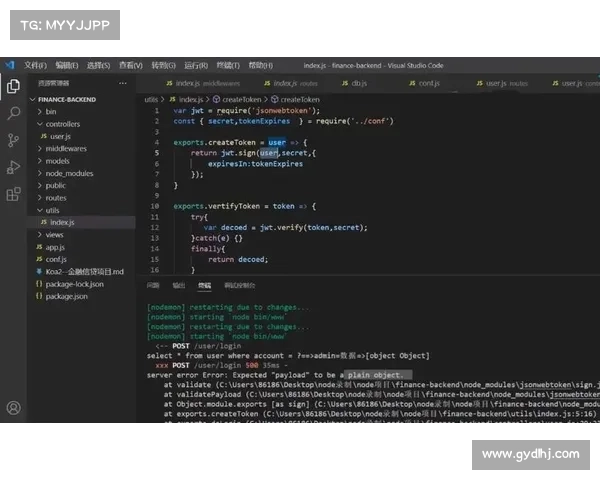This screenshot has height=480, width=600.
Task: Open app.js in the file explorer
Action: (x=55, y=246)
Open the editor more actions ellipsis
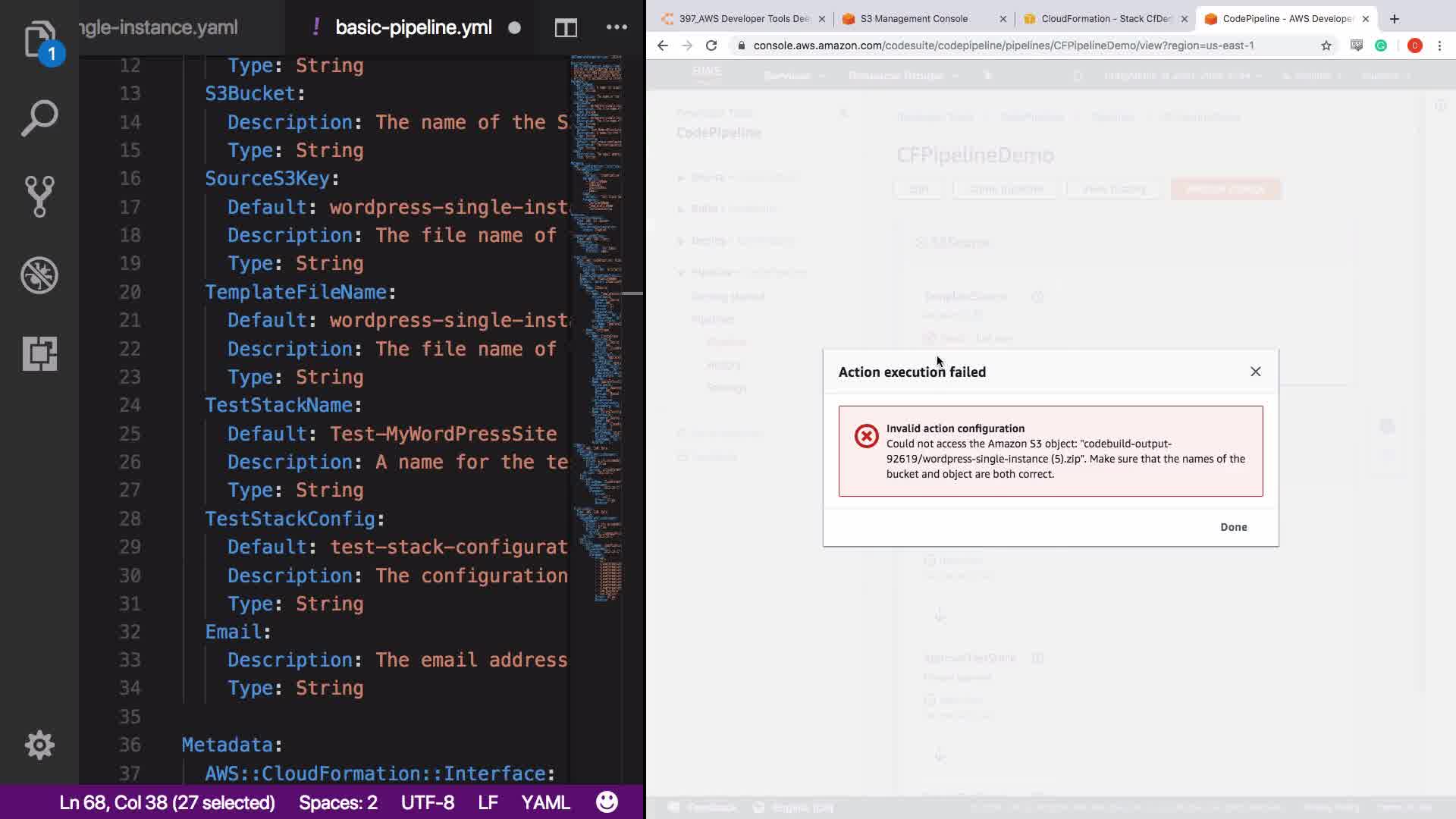The width and height of the screenshot is (1456, 819). pos(617,28)
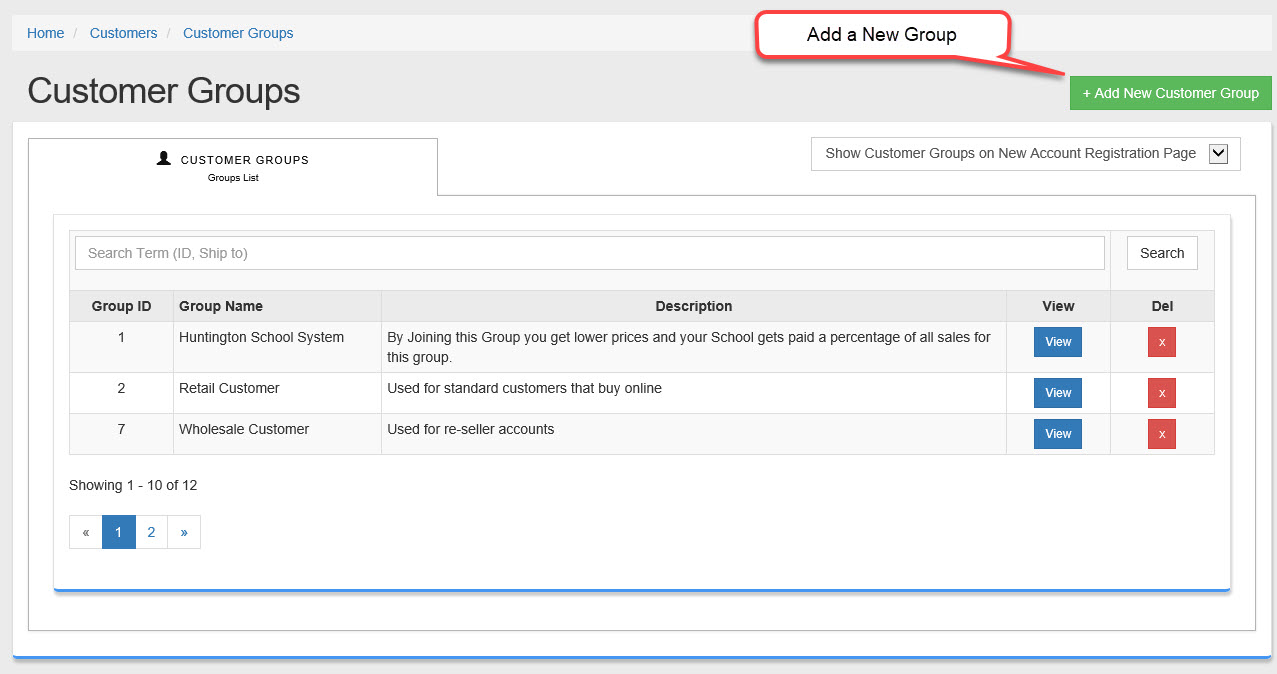Screen dimensions: 1277x674
Task: Select page 1 in pagination
Action: tap(118, 532)
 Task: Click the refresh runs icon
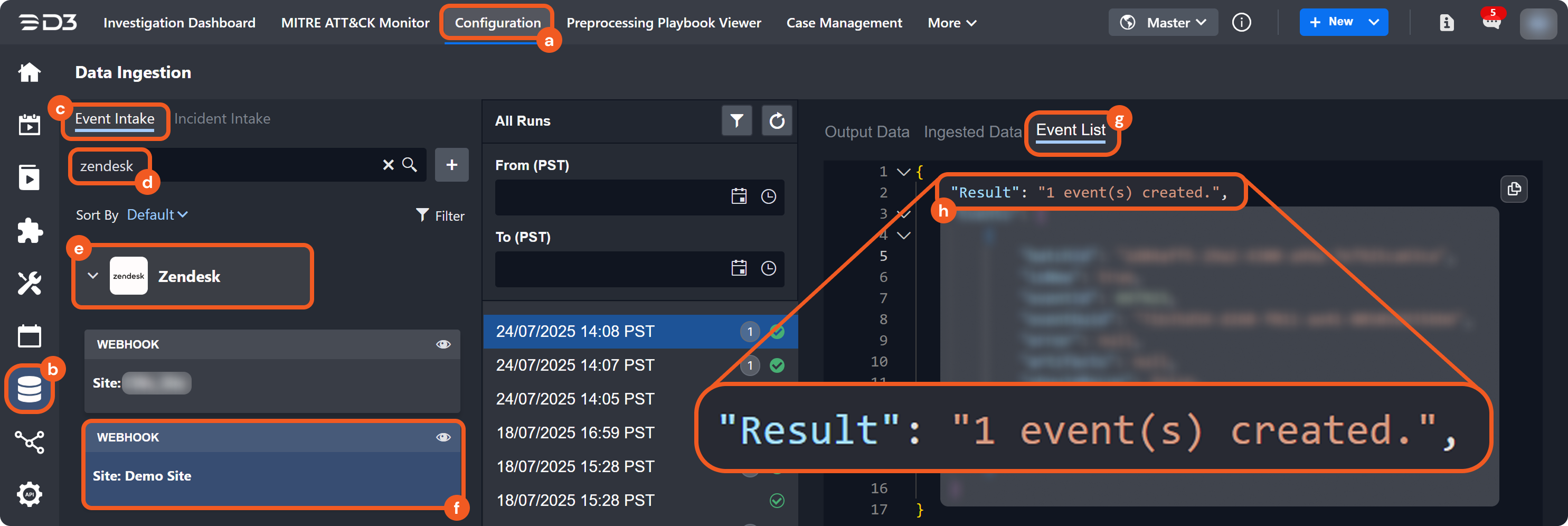(777, 121)
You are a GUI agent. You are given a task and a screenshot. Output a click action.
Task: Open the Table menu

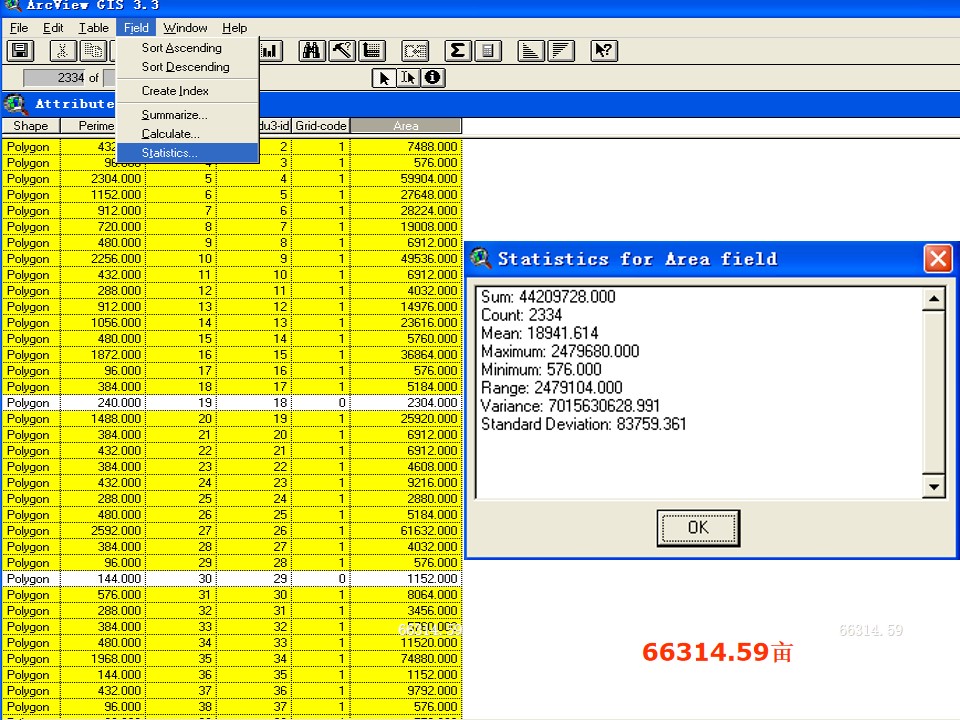[94, 28]
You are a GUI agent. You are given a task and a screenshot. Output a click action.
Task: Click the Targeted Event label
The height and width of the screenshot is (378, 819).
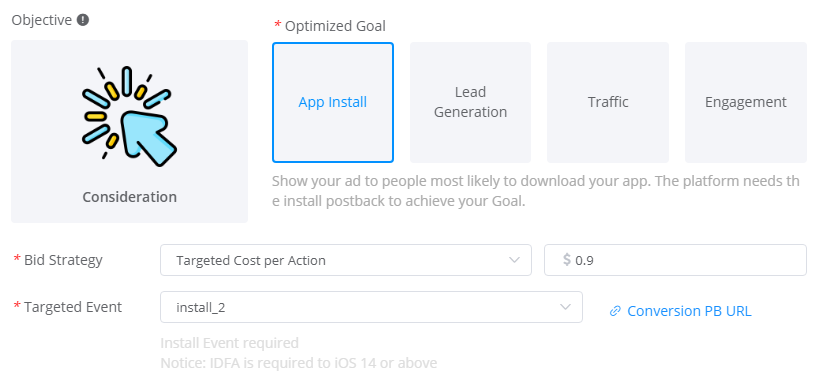pos(73,307)
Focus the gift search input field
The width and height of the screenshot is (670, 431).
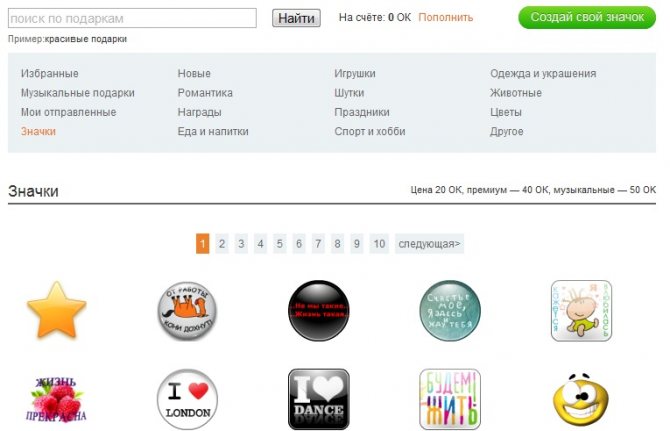(132, 18)
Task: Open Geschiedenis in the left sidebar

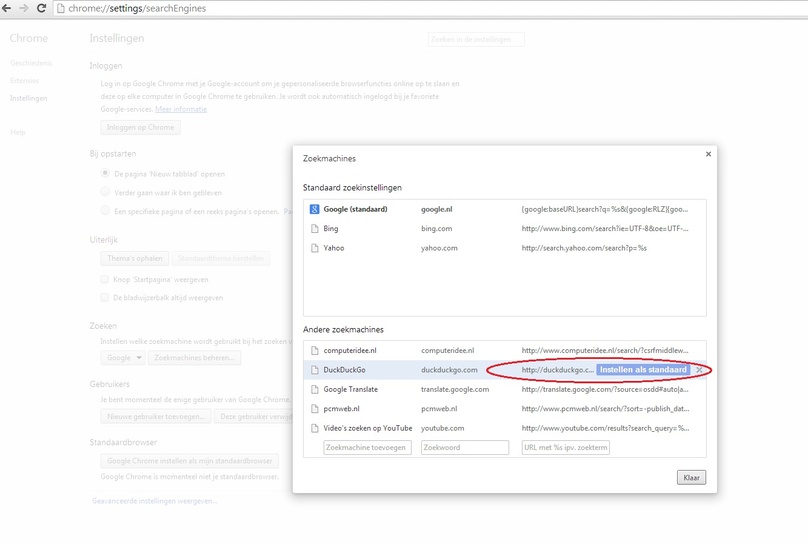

# [Task directions]
Please convert the lines of the records above into a Markdown table with the columns "Number" and "Line", one row per line and blank lines left out. Don't include the pictures.

# [Problem solution]
| Number | Line |
|---|---|
| 1 | This screenshot has height=480, width=600. |
| 2 | Task: Open app.js in the file explorer |
| 3 | Action: (x=55, y=246) |
| 4 | Open the editor more actions ellipsis |
| 5 | The width and height of the screenshot is (1456, 819). pos(617,28) |
| 6 | Screen dimensions: 1277x674 |
| 7 | Task: Select page 1 in pagination |
| 8 | Action: tap(118, 532) |
| 9 |  Task: Click the refresh runs icon |
| 10 | (777, 121) |
| 11 | You are a GUI agent. You are given a task and a screenshot. Output a click action. |
| 12 | Task: Open the Table menu |
| 13 | [94, 28] |
| 14 | You are a GUI agent. You are given a task and a screenshot. Output a click action. |
| 15 | Task: Click the Targeted Event label |
| 16 | The height and width of the screenshot is (378, 819). |
| 17 | pos(73,307) |
| 18 | Focus the gift search input field |
| 19 | The width and height of the screenshot is (670, 431). |
| 20 | (132, 18) |
| 21 | Task: Open Geschiedenis in the left sidebar |